From cash furnace to profit machine

The company says it can now cover its operating costs without leaning heavily on outside capital. The key driver behind this turnaround is enterprise demand. Businesses are increasingly adopting Claude’s AI tools, with particular traction in coding assistance and cybersecurity applications. Anthropic has also made meaningful progress on operational efficiency, with inference costs — the actual process of serving AI responses to millions of users — historically eating margins alive.

The competitive landscape

Anthropic’s financial trajectory puts it in sharper competition with OpenAI, the company most people still associate with the generative AI boom. Anthropic’s growth in coding and cybersecurity suggests it has found product-market fit in verticals where accuracy and reliability matter more than flashy demos.
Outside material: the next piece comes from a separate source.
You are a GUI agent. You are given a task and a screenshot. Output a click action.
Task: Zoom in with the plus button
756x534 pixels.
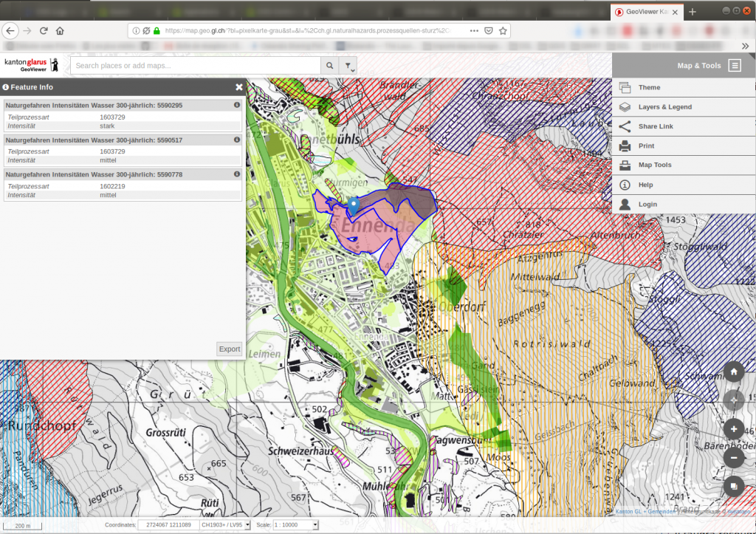(734, 429)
What this means for investors

The fact that these projections were shared ahead of a funding round is worth noting. A company growing revenue at 130% quarter-over-quarter while simultaneously crossing into profitability is going to command a premium. If businesses are ramping their Claude budgets this aggressively, it suggests that AI adoption is accelerating faster than many forecasts predicted, with implications for cloud infrastructure providers, semiconductor makers, and every company in the AI supply chain.

A single quarter of projected profitability does not make Anthropic a mature business, and projections shared with investors during fundraising rounds have a well-documented tendency to be optimistic. The actual Q2 numbers, when they arrive, will be the real test. But the trajectory from $4.8 billion to $10.9 billion in revenue over a single quarter, paired with positive operating income, is the kind of step-function growth that reshapes competitive dynamics in an industry.